§ Data records:
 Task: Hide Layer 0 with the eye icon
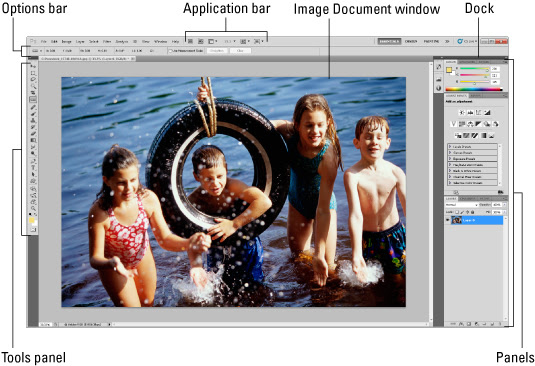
--
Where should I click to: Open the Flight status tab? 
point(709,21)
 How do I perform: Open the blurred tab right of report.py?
---
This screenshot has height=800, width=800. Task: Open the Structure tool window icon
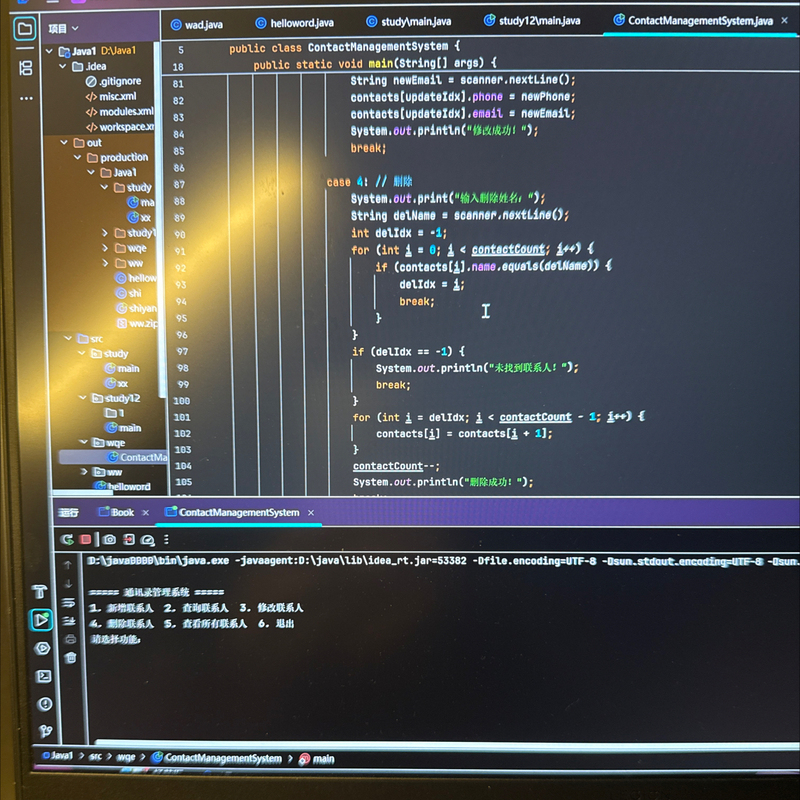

§ Problem: If a line of the entries above includes the word "Task", count it; then state the total and nothing else.

§ Exercise solution: 2